With respect to the Somali campaign, in an effort to get at a small number of al-Qaeda operatives that had been taking sanctuary in Somalia long before the Islamic Courts Union (ICU) government ever took power, the US armed, encouraged and eventually supported with ground troops and air power, the Ethiopian invasion of Somalia designed to topple that same ICU government.

One of the problems, as pointed out in Parts 2 and 2.5 of this series, is that the Ethiopian government was not particularly interested in targeting al-Qaeda, but rather was motivated by a desire to weaken its neighbor and regional rival, Somalia. For Ethiopia, a Somalia wracked by chaos, disorder and instability is a desired outcome. Official policy papers have said as much. But for the US, such conditions existing in Somalia - especially when seen as the design of the US government - create fertile soil for the growth of radical, anti-American extremism.

In this sense, using a heavy-handed military approach in order to ferret out a small number of al-Qaeda operatives in Somalia (where they had been long before there was an ICU government), by upending the first government capable of instituting relative calm to Somalia in over fifteen years, is a case of significant short-sightedness. It is a myopia informed by a strategic overview that focuses, unduly, on attacking symptoms while ignoring and even exacerbating the underlying pathologies. For example:

Gayle Smith, a long-time observer of Somalia now with the Center for American Progress, cautioned against a US approach that focuses more on combating terrorism than dealing with the underlying frailty of Somalia which allowed the radicalism to take root in the first place.

"The crisis we're seeing is an outgrowth of a war on terror that we've defined pretty much as a global game of 'gotcha' -- of trying to capture a lot of terrorists, which is important, but without also doing the much harder long term work of dealing with weak and failing states," she said.

Further weakening the strategic case for our involvement in Somalia is the fact that, according to US government officials, we haven't actually killed or captured any of those high value al-Qaeda targets that led us to tag along on Ethiopia's excellent adventure, and chip in for the gas money. If our operations had at least yielded those returns, an argument about the wisdom of our policy choices would have had a more solid foundation. Even then, though, such a stance would have to contend with the long term consequences. As Matt Yglesias mentions, those are starting to manifest:

As we see the anti-Ethiopian Islamist insurgency in Somalia continue to pick up steam, even prompting Ethiopian troops to deploy the legendarily successful counterinsurgency tactic of "return[ing] fire with artillery and heavy machine-gun fire throughout the night," can we ask once again what the United States policy in the Horn of Africa has accomplished. None of the terrorists allegedly being harbored by the Islamic Courts Movement have been captured. The Ethiopians cannot (of course) effectively control the country. It seems that hundreds of Somali civilians have died in various kinds of fighting. And we've effectively opened up another branch campus of Jihad University.
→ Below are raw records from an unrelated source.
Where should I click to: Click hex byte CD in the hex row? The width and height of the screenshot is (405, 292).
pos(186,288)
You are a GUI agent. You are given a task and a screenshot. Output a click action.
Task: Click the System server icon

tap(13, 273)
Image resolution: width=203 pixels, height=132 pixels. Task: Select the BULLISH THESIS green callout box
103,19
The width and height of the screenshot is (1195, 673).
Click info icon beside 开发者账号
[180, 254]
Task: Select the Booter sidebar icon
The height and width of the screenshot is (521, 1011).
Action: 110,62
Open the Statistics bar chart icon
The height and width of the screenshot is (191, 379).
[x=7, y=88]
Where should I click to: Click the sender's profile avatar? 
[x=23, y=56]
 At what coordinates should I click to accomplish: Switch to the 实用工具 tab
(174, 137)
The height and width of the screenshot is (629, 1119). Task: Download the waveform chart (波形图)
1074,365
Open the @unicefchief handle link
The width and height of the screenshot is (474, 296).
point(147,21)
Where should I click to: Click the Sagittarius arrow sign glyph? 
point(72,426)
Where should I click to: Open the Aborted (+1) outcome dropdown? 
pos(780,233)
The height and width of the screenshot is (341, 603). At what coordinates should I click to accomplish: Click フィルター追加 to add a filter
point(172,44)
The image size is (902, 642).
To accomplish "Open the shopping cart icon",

Despite the breathless praise heaped on Ethiopia's military prowess by conservative commentators - mostly an ode to Ethiopia's unrestrained brutality as an effective means to wage counterinsurgency warfare - the reality is that an insurgency is beginning to blossom regardless. As a result, Somali refugees are fleeing the fighting in large numbers - which will likely create strain on its neighbors. Ethiopia will not likely stick around for too long after the costs of occupation and counterinsurgency begin to run prohibitively high, so the instability should grow in time. This, despite the fact that the US government has been, and will be, subsidizing large portions of Ethiopia's effort in this regard. In the aftermath of continuing bloodshed and brutality in a Somalia led by a weak and ineffectual sovereign, anti-American extremism will flourish.

With this in mind, it's fair to ask: what was any of this good for? Forgive me if I conclude: worse than nothing.